The Rt Hon Wes Streeting

Secretary of State 

Department of Health and Social Care

14 December 2025

Dear Secretary of State,

Plea to halt the Pathways Puberty Blocker Trial

We, the undersigned 20 clinical psychologists, have personally noted and experienced the censorship of open debate in academia, educational and health service settings and in the media. Clinicians and other professionals have been silenced and feared for their jobs and reputations. It is only now that more of us feel able to speak out, and we are doing so to ask that the Pathways Puberty Blocker trial be halted.
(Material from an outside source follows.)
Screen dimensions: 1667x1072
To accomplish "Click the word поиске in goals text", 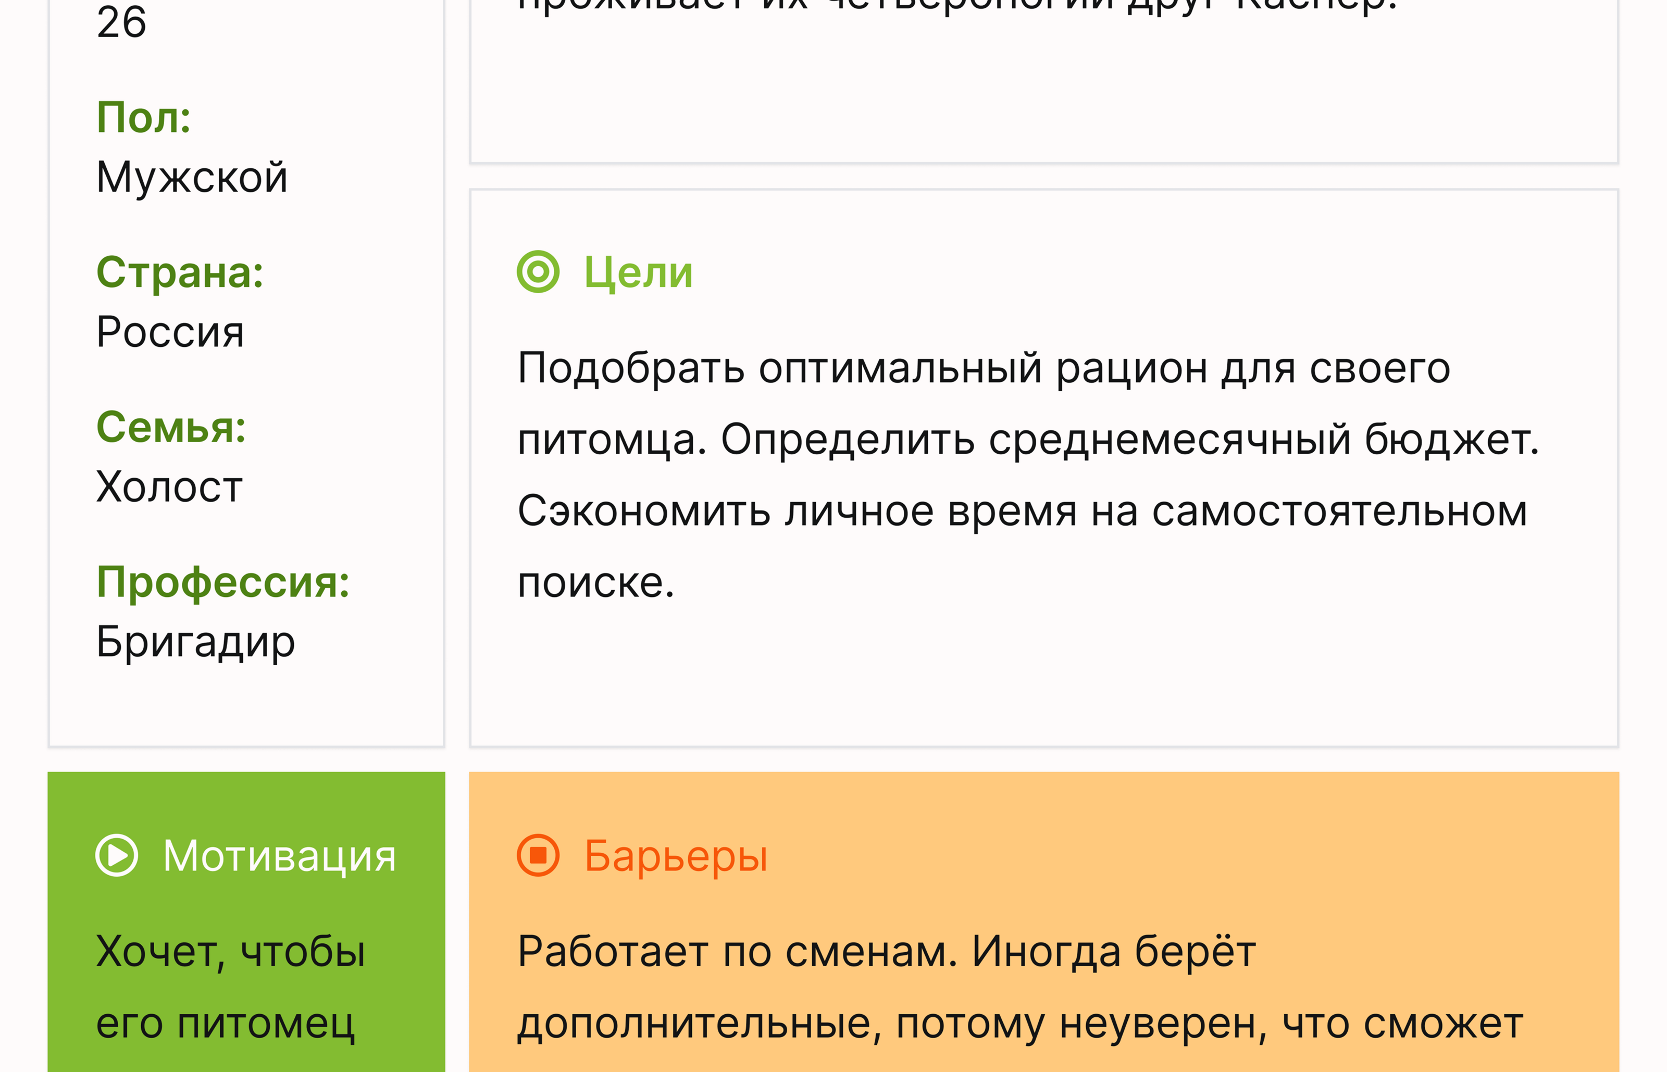I will tap(595, 582).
There are many possible psychological, familial, cultural and social reasons why some children show signs of feeling unhappy with the sex they were conceived with and born as. This distress is not the same as suffering an inborn constitutional condition or a serious life-threatening illness such as cancer, hence the ethics and the cost-benefit weighing of the medical risks of clinical trials is completely different. It is neither ethical nor is it possible to conduct a legitimate randomised controlled trial on puberty blocking for psychologically based distress. The actual purpose of the Pathways Puberty Blockers trial is ill-defined, and its methodology cannot answer questions beyond “what happens if we do this to one group and do it a bit later to another?”. With such an unsound rationale it is clear that the medical and developmental risks are not justifiable.
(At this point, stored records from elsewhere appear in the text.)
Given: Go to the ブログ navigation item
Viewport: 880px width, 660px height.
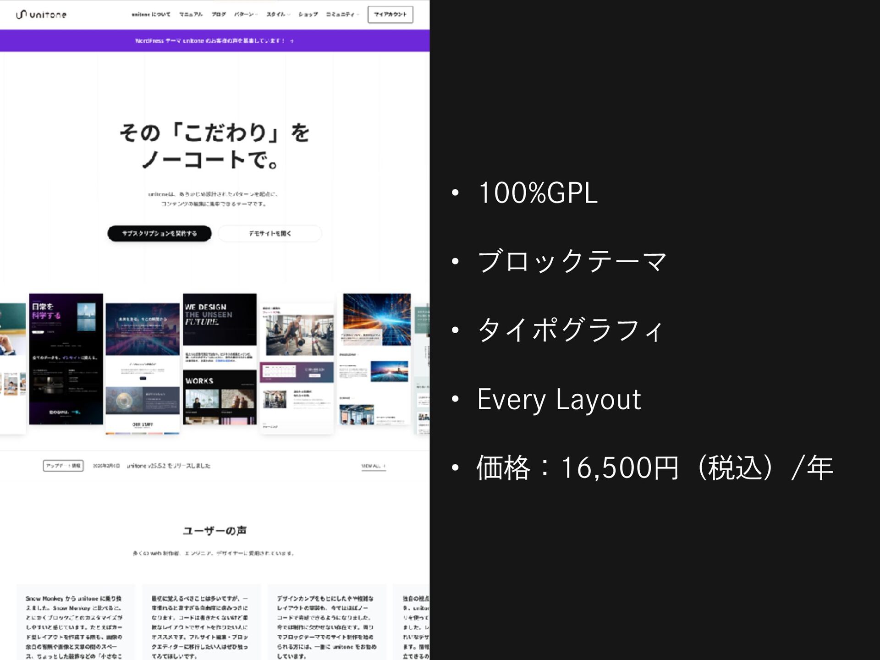Looking at the screenshot, I should click(218, 15).
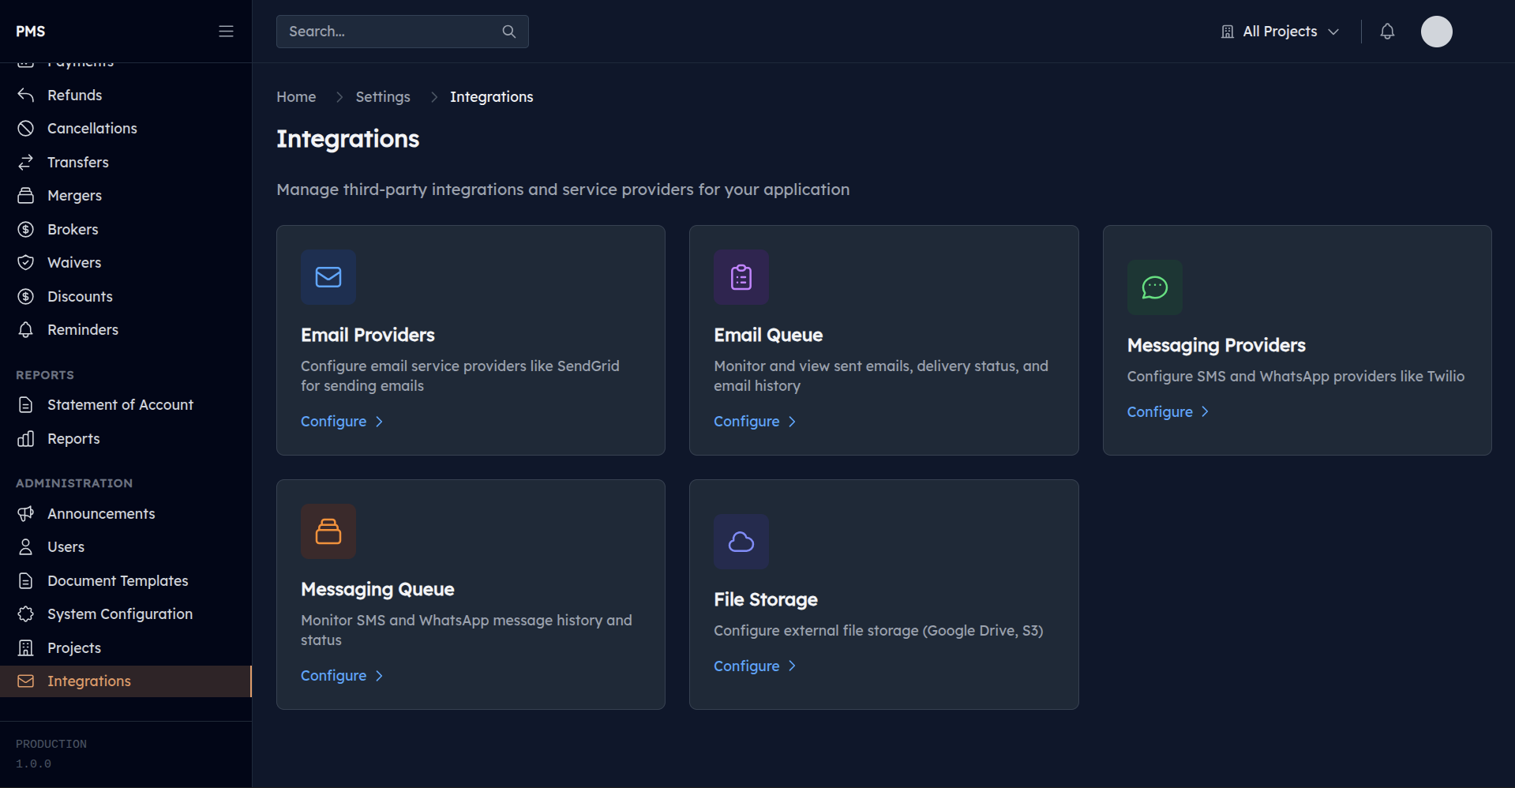Select Integrations in the sidebar
The width and height of the screenshot is (1515, 788).
(88, 681)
It seems only political intervention at this stage can pause the trial so that the many serious questions can now be raised by clinicians. There is not a current professional or clinical consensus in this area of practice and many clinical experts have grave reservations. We are concerned, as you are, about the sociopolitical context that has influenced previous decision making and we strongly question the assumptions that underpin the rationale for this trial. Our concerns include ideological agendas and vested interests. Past research in this area has been heavily scrutinised and weaknesses, bias, suppressed and inadequate research exposed. The current trial risks repeating and replicating these issues again in its flawed research design. 

Key psychological and clinical considerations are central to our grave concerns. Young children do not understand the essential nature of their birth sex until they are older, or the nature and fluidity of the concept of their identity which is still forming. At the age at which it is being proposed they receive puberty blockers they cannot validly consent to risk their fertility, their ability to experience sexual pleasure and other aspects of adult sexuality. Parents cannot validly consent on their behalf as this is not the same as their sanctioning risky treatment for potentially life-threatening diseases.
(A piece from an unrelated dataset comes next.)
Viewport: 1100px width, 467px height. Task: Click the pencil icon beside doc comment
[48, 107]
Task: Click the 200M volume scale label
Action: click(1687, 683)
Politicians on all sides of the House would support you to act with courage and responsibility.  Halting the Pathways Puberty Blocker trial will allow these seriously problematic issues to be fully and more widely considered before more children are subjected to medical interventions that we already know interfere with normal maturational processes and which are likely to result in serious lifelong changes to their bodily functions and their brains.

We welcome your openness where you acknowledged that you have concerns with, and deep discomfort about, medications that interfere with puberty. As clinicians we share that discomfort. Leaving behind the heated ideology which to date has interfered with debate, the reality is that previously suppressed profound lack of consensus remains within the clinical community and that the trial should therefore not proceed. We are happy to engage in further discussion or assistance.

Yours sincerely,

Ms Patricia Harvey           Consultant Clinical Psychologist (rtd) on behalf of

Dr Lucy Johnstone           Consultant Clinical Psychologist

Dr Gill l’Anson                   Consultant Clinical Psychologist

Dr Celia Sadie                  Consultant Clinical Psychologist

Dr Libby Barnardo          Clinical Psychologist

Dr C Thompson               Consultant Clinical Psychologist

Dr John Higgon               Consultant Clinical Psychologist (rtd)

Prof David Pilgrim        Chartered Clinical Psychologist

Dr Peter Harvey              Consultant Clinical Psychologist (rtd)

and 11 named Consultant Clinical Psychologists/Clinical Psychologists.